Todos hicimos noche a la intemperie, o casi, para asistir en primera fila a un concierto. Taylor Swift ha estado en España para excitar a sus fans y seducir a interesados con recursos de sobra para exhibir la gira de todas las eras, el espectáculo de su regreso a los grandes espacios donde se junta lo grandilocuente con lo cursi, lo profundo con lo hortera. Por un lado, hemos leído durante días el impacto de lo que genera un show como este (desde movilización de masas a precios por las nubes); por otro, el trabajo me ha puesto en contacto con swifties de mi ciudad para obtener de ellos las sensaciones que tienen horas antes de uno de esos dos conciertos en Madrid, para conocer sus historias como fieles seguidores de Taylor Swift, lo que les motiva o entusiasma de su diva, por la que son capaces de hacer cola para entrar en el estadio desde el día anterior. Y todo esto me lleva en la memoria a más de treinta años atrás, a un tiempo en el que yo también estuve en esas primeras filas haciendo noche, o casi: Velódromo de Anoeta, San Sebastián, 1992, U2.

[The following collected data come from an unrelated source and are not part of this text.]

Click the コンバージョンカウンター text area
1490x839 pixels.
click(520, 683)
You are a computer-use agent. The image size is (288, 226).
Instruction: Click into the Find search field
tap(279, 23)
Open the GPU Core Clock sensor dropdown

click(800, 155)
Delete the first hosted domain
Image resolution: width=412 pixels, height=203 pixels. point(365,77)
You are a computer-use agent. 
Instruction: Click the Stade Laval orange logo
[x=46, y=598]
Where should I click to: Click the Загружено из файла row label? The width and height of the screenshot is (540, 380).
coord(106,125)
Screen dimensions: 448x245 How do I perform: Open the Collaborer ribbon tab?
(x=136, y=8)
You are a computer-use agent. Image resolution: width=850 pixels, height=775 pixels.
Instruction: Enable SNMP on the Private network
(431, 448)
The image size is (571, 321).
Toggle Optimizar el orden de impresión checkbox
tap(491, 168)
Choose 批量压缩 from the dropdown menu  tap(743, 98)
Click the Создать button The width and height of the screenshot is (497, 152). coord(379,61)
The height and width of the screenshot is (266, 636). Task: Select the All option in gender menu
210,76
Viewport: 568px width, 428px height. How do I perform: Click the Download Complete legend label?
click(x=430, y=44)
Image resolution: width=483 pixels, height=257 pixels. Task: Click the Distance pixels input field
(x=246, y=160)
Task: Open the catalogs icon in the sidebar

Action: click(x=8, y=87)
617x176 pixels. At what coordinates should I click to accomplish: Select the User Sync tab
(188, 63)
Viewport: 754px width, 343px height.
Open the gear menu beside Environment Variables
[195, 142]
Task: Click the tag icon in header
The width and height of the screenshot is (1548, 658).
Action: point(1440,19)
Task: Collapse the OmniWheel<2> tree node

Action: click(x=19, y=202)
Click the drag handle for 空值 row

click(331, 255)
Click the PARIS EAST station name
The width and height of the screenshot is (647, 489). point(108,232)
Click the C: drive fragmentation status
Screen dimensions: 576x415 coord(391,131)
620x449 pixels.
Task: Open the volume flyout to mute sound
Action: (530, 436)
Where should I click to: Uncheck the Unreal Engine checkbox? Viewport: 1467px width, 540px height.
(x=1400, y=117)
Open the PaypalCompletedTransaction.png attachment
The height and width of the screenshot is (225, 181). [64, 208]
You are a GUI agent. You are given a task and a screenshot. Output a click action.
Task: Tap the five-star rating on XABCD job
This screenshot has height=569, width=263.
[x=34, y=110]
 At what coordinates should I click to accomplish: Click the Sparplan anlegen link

El viaje en el tiempo me sitúa en un tren con destino a Burgos, donde otro fan de los irlandeses que estudia allí Arquitectura me espera para seguir en ferrocarril hasta Donosti. El concierto es sobre las 22.00, a las 20.00 actúan los teloneros y a las 18.00 abren las puertas. Llegamos al primer acceso a Anoeta a las ocho de la mañana, donde cuatro o cinco seguidores como nosotros también esperan para ser de los primeros en verle las arrugas a Bono. Compartimos fanatismo, miramos el reloj cada veinte minutos, vamos a comprar jamón y queso al super más cercano, vemos llegar a más gente, hacerse la cola más grande. Cuando abren las puertas corremos como perseguidos por demonios, a algunos se les caen las monedas de los bolsillos, otros caen al suelo al saltar escalones una vez que entramos en el velódromo. Y una vez dentro, seguros, con la primera y la segunda fila garantizadas, seguimos esperando a que llegue el momento clave de nuestras vidas. Al fin hemos llegado hasta aquí. Bono, los coches, las pantallas de televisión, las luces, la música nos envuelve. Después del concierto fuimos hasta la puerta del hotel donde se alojaba la banda, pero no nos atrevimos a entrar. A las ocho estábamos de nuevo en la estación para coger el tren de regreso.
Por aquella época empezábamos a oír hablar de Green Day, una joven banda de punk rock californiana, que en el 94 se harían famosos en el mundo entero con el álbum Dookie. Treinta años después, la invitación de una empresa me lleva hasta una zona VIP de un un festival donde Green Day recuperan aquel disco entero y completan con una veintena de canciones más de dos horas de música. Tengo la sensación de que aquí nadie hace cola para entrar, nadie pierde los nervios ni por estos punks envejecidos, ni por el famoso reggetonero que actúa antes, ni por el resto del cartel, en el que me cuesta encontrar uno o dos nombres más medianamente conocidos. Veo que a nadie, o a muy pocos, les importa la música que aquí suena, solo importa hacerse fotos y colgarlas rápidamente en las redes, llenar la noche de flashes y de las luces de las pantallas de los móviles, hacer colas en las barras que la compañía cervecera que patrocina el festival reparte por todo el recinto. Hace un frío del carajo y me siento viejo.